------ TASK INPUTS

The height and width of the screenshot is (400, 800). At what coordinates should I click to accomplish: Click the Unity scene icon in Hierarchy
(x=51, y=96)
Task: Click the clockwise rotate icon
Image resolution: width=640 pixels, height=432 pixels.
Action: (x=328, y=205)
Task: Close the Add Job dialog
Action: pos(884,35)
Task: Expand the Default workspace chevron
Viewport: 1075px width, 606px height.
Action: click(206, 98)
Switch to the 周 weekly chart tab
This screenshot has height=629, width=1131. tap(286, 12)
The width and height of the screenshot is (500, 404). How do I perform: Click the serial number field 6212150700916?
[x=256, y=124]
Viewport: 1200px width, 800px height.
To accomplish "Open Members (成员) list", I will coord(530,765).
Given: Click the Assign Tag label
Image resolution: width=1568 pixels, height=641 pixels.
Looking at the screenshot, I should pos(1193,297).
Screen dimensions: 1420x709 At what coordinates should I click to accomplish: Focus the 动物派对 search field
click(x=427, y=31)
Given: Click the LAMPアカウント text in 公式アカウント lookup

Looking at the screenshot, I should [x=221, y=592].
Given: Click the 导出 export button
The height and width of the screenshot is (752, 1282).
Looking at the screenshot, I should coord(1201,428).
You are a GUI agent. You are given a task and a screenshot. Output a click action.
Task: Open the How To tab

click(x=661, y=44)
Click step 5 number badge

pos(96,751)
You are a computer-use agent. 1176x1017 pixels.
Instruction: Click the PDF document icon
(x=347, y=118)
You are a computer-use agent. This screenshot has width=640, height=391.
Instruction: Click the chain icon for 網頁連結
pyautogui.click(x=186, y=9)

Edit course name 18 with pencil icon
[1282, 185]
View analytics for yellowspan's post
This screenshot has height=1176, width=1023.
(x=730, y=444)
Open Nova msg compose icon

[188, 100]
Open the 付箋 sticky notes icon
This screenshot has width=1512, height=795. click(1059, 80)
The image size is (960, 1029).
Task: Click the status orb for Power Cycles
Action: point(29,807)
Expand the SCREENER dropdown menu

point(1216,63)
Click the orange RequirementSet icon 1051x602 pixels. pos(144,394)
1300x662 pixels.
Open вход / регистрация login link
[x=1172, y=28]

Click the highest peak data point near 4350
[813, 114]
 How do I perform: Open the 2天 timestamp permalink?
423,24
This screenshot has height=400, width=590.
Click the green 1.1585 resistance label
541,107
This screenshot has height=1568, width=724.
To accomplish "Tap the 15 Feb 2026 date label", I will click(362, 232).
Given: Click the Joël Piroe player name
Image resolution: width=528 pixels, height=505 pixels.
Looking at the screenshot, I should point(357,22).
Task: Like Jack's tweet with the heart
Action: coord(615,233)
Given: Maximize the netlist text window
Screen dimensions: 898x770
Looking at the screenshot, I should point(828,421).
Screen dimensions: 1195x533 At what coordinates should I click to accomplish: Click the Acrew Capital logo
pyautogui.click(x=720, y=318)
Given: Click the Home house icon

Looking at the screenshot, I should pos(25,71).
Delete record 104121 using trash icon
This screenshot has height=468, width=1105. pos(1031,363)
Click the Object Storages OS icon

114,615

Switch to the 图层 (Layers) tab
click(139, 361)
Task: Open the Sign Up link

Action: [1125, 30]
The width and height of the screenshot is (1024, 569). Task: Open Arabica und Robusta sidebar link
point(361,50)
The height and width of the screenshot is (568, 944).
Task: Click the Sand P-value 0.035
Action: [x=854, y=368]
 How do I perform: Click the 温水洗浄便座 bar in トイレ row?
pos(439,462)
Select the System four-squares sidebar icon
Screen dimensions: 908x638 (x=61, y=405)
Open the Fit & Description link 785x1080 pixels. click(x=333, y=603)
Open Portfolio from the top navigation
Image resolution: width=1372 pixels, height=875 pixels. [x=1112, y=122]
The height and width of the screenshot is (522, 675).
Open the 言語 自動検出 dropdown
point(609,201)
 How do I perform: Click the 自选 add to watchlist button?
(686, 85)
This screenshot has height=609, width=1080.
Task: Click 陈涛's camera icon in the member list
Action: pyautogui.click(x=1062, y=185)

------------

DESCRIPTION OF THE TASK — Give each line of the records above again, unchanged.

RESPONSE AREA —
The height and width of the screenshot is (400, 800). At what coordinates should I click to accomplish: Click the Unity scene icon in Hierarchy
(x=51, y=96)
Task: Click the clockwise rotate icon
Image resolution: width=640 pixels, height=432 pixels.
Action: (x=328, y=205)
Task: Close the Add Job dialog
Action: pos(884,35)
Task: Expand the Default workspace chevron
Viewport: 1075px width, 606px height.
Action: click(206, 98)
Switch to the 周 weekly chart tab
This screenshot has height=629, width=1131. tap(286, 12)
The width and height of the screenshot is (500, 404). How do I perform: Click the serial number field 6212150700916?
[x=256, y=124]
Viewport: 1200px width, 800px height.
To accomplish "Open Members (成员) list", I will coord(530,765).
Given: Click the Assign Tag label
Image resolution: width=1568 pixels, height=641 pixels.
Looking at the screenshot, I should pos(1193,297).
Screen dimensions: 1420x709 At what coordinates should I click to accomplish: Focus the 动物派对 search field
click(x=427, y=31)
Given: Click the LAMPアカウント text in 公式アカウント lookup

Looking at the screenshot, I should [x=221, y=592].
Given: Click the 导出 export button
The height and width of the screenshot is (752, 1282).
Looking at the screenshot, I should coord(1201,428).
You are a GUI agent. You are given a task and a screenshot. Output a click action.
Task: Open the How To tab

click(x=661, y=44)
Click step 5 number badge

pos(96,751)
You are a computer-use agent. 1176x1017 pixels.
Instruction: Click the PDF document icon
(x=347, y=118)
You are a computer-use agent. This screenshot has width=640, height=391.
Instruction: Click the chain icon for 網頁連結
pyautogui.click(x=186, y=9)

Edit course name 18 with pencil icon
[1282, 185]
View analytics for yellowspan's post
This screenshot has height=1176, width=1023.
(x=730, y=444)
Open Nova msg compose icon

[188, 100]
Open the 付箋 sticky notes icon
This screenshot has width=1512, height=795. click(1059, 80)
The image size is (960, 1029).
Task: Click the status orb for Power Cycles
Action: point(29,807)
Expand the SCREENER dropdown menu

point(1216,63)
Click the orange RequirementSet icon 1051x602 pixels. pos(144,394)
1300x662 pixels.
Open вход / регистрация login link
[x=1172, y=28]

Click the highest peak data point near 4350
[813, 114]
 How do I perform: Open the 2天 timestamp permalink?
423,24
This screenshot has height=400, width=590.
Click the green 1.1585 resistance label
541,107
This screenshot has height=1568, width=724.
To accomplish "Tap the 15 Feb 2026 date label", I will click(362, 232).
Given: Click the Joël Piroe player name
Image resolution: width=528 pixels, height=505 pixels.
Looking at the screenshot, I should point(357,22).
Task: Like Jack's tweet with the heart
Action: coord(615,233)
Given: Maximize the netlist text window
Screen dimensions: 898x770
Looking at the screenshot, I should point(828,421).
Screen dimensions: 1195x533 At what coordinates should I click to accomplish: Click the Acrew Capital logo
pyautogui.click(x=720, y=318)
Given: Click the Home house icon

Looking at the screenshot, I should pos(25,71).
Delete record 104121 using trash icon
This screenshot has height=468, width=1105. pos(1031,363)
Click the Object Storages OS icon

114,615

Switch to the 图层 (Layers) tab
click(139, 361)
Task: Open the Sign Up link

Action: [1125, 30]
The width and height of the screenshot is (1024, 569). Task: Open Arabica und Robusta sidebar link
point(361,50)
The height and width of the screenshot is (568, 944).
Task: Click the Sand P-value 0.035
Action: [x=854, y=368]
 How do I perform: Click the 温水洗浄便座 bar in トイレ row?
pos(439,462)
Select the System four-squares sidebar icon
Screen dimensions: 908x638 (x=61, y=405)
Open the Fit & Description link 785x1080 pixels. click(x=333, y=603)
Open Portfolio from the top navigation
Image resolution: width=1372 pixels, height=875 pixels. [x=1112, y=122]
The height and width of the screenshot is (522, 675).
Open the 言語 自動検出 dropdown
point(609,201)
 How do I perform: Click the 自选 add to watchlist button?
(686, 85)
This screenshot has height=609, width=1080.
Task: Click 陈涛's camera icon in the member list
Action: pyautogui.click(x=1062, y=185)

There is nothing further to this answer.